(Itens listados em um conjunto de dados)
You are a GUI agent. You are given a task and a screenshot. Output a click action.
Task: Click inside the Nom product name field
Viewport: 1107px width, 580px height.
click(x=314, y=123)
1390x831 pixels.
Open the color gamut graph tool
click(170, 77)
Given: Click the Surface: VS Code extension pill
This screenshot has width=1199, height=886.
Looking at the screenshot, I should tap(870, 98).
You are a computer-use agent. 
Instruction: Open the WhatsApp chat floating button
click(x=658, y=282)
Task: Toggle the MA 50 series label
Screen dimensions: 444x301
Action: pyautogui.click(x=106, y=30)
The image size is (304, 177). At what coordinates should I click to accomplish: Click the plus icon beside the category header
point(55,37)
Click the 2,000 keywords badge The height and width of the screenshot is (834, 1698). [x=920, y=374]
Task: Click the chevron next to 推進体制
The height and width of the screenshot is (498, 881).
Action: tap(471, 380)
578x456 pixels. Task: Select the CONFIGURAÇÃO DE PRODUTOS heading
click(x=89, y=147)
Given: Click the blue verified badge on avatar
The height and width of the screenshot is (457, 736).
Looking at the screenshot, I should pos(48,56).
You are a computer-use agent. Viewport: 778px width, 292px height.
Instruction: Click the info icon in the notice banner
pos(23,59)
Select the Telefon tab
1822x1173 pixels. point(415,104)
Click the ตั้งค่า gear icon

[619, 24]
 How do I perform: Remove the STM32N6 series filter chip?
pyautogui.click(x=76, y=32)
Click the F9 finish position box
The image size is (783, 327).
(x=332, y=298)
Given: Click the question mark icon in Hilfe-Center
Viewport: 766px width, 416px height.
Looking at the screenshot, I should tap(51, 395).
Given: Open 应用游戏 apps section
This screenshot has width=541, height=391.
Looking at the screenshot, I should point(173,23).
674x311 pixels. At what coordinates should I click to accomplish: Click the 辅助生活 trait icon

Problema a resolver
Reproduza sem nenhuma alteração as linhas do material, da que contém "Given: Click the question" até o final do material, incluindo ambas as pontas.

Resposta escrita
Given: Click the question mark icon in Hilfe-Center
Viewport: 766px width, 416px height.
Looking at the screenshot, I should tap(51, 395).
Given: Open 应用游戏 apps section
This screenshot has width=541, height=391.
Looking at the screenshot, I should point(173,23).
674x311 pixels. At what coordinates should I click to accomplish: Click the 辅助生活 trait icon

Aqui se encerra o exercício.